Hauptaufgabe des Systems ist die Ortung und Klassifizierung schießender gegnerischer Artillerie sowie Mörser unter allen Wetterbedingungen mit hoher Genauigkeit. Das von Frankreich, Deutschland und Großbritannien gemeinsam ins Leben gerufene System ist, nach Angaben der Bundeswehr, dabei in der Lage im Aufklärungssektor in bis zu 40 Kilometer Entfernung 40 Feuerstellungen in zwei Minuten zu erfassen. Geschossen wird rund um Straß allerdings nicht, wie Belz betont. Die feindlichen Raketen würden elektronisch simuliert. Und auch Flugzeuge würden wegen der Hensoldt-Anlage nicht über Nersingen fliegen. Nichts deutet auf eine Militäranlage hin. Belz: „Wir simulieren alles.“ Von der Flugkurve der Geschosse bis hin zu extremer Kälte oder Wüstenhitze. Dafür stehen Klimakammern bereit, schließlich nutze Großbritannien beispielsweise Cobra bereits im Irak. Über die Hensoldt-Kundschaft darf Belz eigentlich nicht reden. Bekannt ist nur, dass die Bundeswehr über zehn Cobra-Systeme in der Artillerietruppe verfügt. Aber der Rüstungs-Informationsdienst der Bundesregierung verrät etwa, dass Ulmer Cobra-Radare auch von den Vereinigten Arabischen Emiraten eingesetzt werden. Die Stückzahlen sind extrem gering. Anders sieht das bei Flugsicherungsradaren für Flughäfen aus. Eine Testanlage in Straß sei im Aufbau, nachdem die Flächen-Kapazitäten auf dem Hensoldt-Standort in Erbach erschöpft seien.
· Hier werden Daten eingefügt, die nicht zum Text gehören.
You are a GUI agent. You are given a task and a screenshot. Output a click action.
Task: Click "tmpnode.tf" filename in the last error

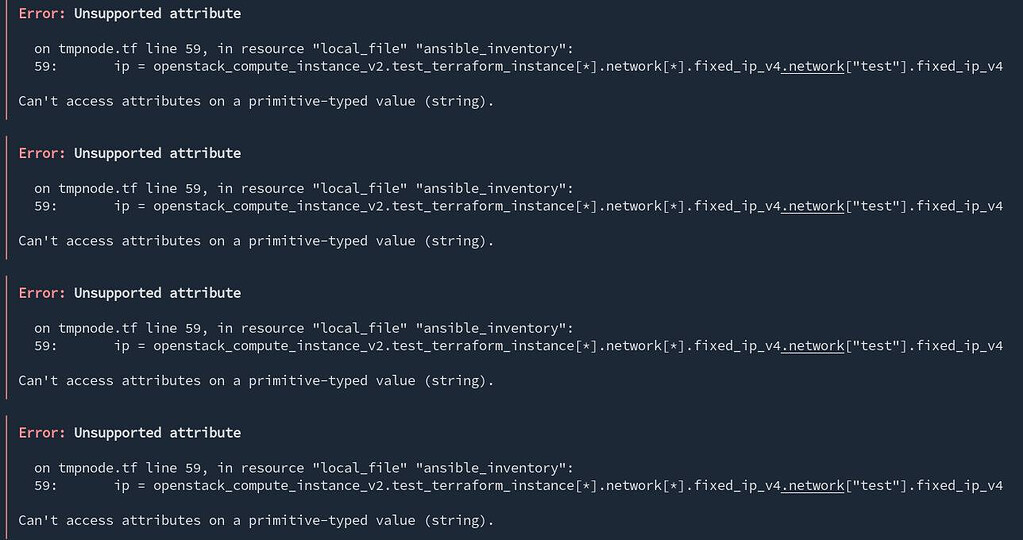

Den ersten zivilen Auftrag zog Hensoldt bereits an Land: Die Deutsche Flugsicherung orderte mehrere Flugüberwachungsradare. Die Technik aus der Ulmer Radarhochburg in der Wörthstraße solle der Konkurrenz weit überlegen sein, wie Hensoldt in einer Publikation betont: Reichweite und Höhenerfassung des Radars erlaubten ein vier Mal größeres Abdeckungsvolumen verglichen mit auf dem Markt befindlichen Radaren.